┌─ READING PASSAGE

Owner of Glenfiddich and Hendrick’s Sees Significant Profit Increase

The proprietor of Glenfiddich whiskey and Hendrick’s gin has reported a substantial increase in profits, with sales approaching £2 billion.

Recent annual financial statements from William Grant & Sons, a notable independent Scotch whisky manufacturer, reveal a pre-tax profit of £554 million for the 2023 calendar year, marking a rise from £397.6 million the prior year.

The family-run enterprise also announced dividend payments of £25 million for the 2023 fiscal year, an increase from £19.7 million.

Total revenue nearly reached £2 billion, up from £1.7 billion previously. The value of stock, which incorporates aging whisky, was recorded at £1.2 billion, a rise from £983 million.

Founded in 1887 by William Grant, a shoemaker and bookkeeper, the company began with the establishment of the Glenfiddich Distillery in Speyside, followed by the Balvenie distillery five years later.

Both brands remain integral to the company’s offerings, which also include Grant’s and Monkey Shoulder whiskies. The extensive beverage lineup features Drambuie liqueur, Tullamore Dew Irish whiskey, and Sailor Jerry rum. The workforce exceeds 2,800 individuals worldwide, with distribution in almost 200 countries. Glenn Gordon, who is 68 years old, serves as chairman and is the great-great-grandson of the founder.

A worker at the Glenfiddich distillery tending to a whisky barrel.

The company attributed its 2023 results to effective measures taken despite challenging global market conditions, which included inflation costs, significant supply chain disruptions, and geopolitical factors.

└─
┌─ EXTRACTED ENTRIES

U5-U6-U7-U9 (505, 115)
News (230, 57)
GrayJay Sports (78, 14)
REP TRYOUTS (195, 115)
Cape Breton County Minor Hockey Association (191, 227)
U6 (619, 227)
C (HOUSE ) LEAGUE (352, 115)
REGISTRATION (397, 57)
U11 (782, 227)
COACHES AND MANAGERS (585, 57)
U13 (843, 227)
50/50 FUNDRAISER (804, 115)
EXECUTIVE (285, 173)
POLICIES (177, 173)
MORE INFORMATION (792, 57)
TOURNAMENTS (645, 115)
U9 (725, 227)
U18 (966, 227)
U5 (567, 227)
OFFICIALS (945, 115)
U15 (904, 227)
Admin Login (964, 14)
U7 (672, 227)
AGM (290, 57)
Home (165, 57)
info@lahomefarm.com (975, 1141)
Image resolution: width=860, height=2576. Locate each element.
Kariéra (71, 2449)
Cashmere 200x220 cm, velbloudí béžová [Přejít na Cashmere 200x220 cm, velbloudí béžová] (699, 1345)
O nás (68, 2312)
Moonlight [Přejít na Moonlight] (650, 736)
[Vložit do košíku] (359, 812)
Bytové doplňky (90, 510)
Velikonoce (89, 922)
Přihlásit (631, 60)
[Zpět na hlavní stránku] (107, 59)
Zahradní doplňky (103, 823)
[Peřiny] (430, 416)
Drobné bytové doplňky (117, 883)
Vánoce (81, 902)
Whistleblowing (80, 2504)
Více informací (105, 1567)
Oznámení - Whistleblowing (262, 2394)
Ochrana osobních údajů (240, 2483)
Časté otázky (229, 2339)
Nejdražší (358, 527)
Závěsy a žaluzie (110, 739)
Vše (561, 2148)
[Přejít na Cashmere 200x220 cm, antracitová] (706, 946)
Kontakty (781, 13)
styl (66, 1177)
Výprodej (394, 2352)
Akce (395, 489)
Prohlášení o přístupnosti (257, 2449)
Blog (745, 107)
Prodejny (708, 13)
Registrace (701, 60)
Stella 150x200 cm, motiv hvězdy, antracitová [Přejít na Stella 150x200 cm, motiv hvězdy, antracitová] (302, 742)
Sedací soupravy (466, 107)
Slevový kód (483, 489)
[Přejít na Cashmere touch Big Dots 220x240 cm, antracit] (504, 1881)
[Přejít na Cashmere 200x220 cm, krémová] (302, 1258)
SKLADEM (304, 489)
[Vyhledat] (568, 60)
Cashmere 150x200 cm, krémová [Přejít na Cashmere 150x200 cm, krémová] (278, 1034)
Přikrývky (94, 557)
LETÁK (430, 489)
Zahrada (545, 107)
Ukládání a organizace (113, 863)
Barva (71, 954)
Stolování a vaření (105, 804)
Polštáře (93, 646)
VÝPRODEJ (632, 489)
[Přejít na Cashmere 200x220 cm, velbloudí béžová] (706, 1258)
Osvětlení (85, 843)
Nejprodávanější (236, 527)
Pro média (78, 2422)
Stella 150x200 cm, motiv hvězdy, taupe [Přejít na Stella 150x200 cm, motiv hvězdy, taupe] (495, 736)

└─

* EXERCISE REQUIREMENTS:
Write the next part of the article about the profit rise at William Grant & Sons, picking up after its last sentence. These lines have nothing to do with the article about the Glenfiddich owner's profits.

* ANSWER TO THE PROBLEM:
Price adjustments were implemented by William Grant & Sons to mitigate the effects of increased manufacturing, distribution, energy, and labor expenses.

The financial reports indicate investments were made in brand development, property acquisitions, and the implementation of an enterprise resource planning software system.

In September 2023, the company acquired the English gin brand Silent Pool for £7.9 million, as noted in its accounts. Additionally, William Grant increased its stake in Canadian distributor Peter Mielzynski Agencies from 51% to 90% in a deal valued at over £10 million.

Soren Hagh, formerly leading Heineken’s European operations, took on the role of chief executive at William Grant at the beginning of last year.

“Although 2023 posed numerous challenges regarding supply chains and economic changes, we are proud of our progress across our well-respected brand portfolio and are eager to further strengthen our company to benefit our customers and consumers,” commented Hagh.

In September, William Grant also acquired Famous Grouse and Naked Malt whiskies from Edrington Group, with the financial details remaining undisclosed.